Wednesday 20 January 2021

Something Cult, Foreign-Language or Indie #229: A Month of Sundays (2015).

 

Frank Mollard (Anthony LaPaglia) is a Sydney real estate agent in a mid-life crisis. In his case, that means struggling to recover from his divorce from Wendy (Justine Clarke) and bond with their son Frank, Jr. (Indiana Crowther), and even during a property boom he can't sell a house to save his life. That last problem may also be why his boss Phillip Lang (John Clarke) constantly joins him at work. Then one night, to throw an added spanner in the works, Frank receives a call from an elderly woman who instantly reminds him of his recently deceased mother, so much so that he confuses her for his mum. Upon realising she's not his mother, he chooses to meet her in person anyway and she turns out to be Sarah (Julia Blake), a retired widower whose real son Stuart (Terence Crawford) is an army officer. Over several meetings with Sarah, Frank gradually learns how to manage and mend his relationships with his family, his past and his work.

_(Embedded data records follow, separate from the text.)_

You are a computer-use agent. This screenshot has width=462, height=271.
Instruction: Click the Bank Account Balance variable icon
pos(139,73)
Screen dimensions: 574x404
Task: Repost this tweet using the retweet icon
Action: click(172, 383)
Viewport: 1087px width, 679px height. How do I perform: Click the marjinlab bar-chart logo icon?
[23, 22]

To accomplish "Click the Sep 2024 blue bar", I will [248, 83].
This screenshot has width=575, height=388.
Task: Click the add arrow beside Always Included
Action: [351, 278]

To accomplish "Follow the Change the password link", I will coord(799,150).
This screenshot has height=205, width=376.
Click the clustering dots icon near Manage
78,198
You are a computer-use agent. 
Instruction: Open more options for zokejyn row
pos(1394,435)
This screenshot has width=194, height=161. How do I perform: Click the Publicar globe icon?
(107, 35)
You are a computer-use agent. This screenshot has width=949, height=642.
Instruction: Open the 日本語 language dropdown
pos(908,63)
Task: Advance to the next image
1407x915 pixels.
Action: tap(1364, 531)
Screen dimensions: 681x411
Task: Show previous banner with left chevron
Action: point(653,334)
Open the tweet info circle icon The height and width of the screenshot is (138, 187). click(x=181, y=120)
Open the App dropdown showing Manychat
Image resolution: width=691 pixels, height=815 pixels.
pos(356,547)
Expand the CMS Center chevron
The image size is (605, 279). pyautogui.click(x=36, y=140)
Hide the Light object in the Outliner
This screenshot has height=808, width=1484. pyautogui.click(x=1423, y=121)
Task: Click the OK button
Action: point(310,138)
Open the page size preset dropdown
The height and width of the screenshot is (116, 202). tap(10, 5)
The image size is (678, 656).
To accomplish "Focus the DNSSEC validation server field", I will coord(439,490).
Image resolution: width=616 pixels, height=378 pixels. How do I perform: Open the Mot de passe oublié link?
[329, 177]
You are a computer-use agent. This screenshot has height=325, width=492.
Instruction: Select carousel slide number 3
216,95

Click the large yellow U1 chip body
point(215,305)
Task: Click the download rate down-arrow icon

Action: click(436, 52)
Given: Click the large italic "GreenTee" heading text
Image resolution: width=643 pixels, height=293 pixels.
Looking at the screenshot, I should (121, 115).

I feel quite strangely about A Month of Sundays. Writer-director Matthew Saville tries here to tell a deceptively straightforward but ultimately rather convoluted and juxtaposing story and that's always an approach I'm intrigued to see unfold, but this time not all the plot lines fully mesh. They all make sense and connect, but they just don't all exactly reflect or mirror the others as much as maybe they should. However, thematically it did still get through to me, and it offers a fairly refined and realistic portrait of contemporary Aussie suburbia.

LaPaglia is fine in the lead, although it's a role I've seen him play several times before, and I could actually say as much about both Clarkes, funnily enough. The best performance is easily Blake's; this Australian screen (and stage) veteran effortlessly projects a grandmotherly warmth and sophistication, with a subtle determination and a slightly troubled secretiveness just under the boilerplate. She's flawless in the role.

So in summary, A Month of Sundays treads narrative territory I've seen explored more boldly and freshly, but it does offer some thematic depth and truth to mull over.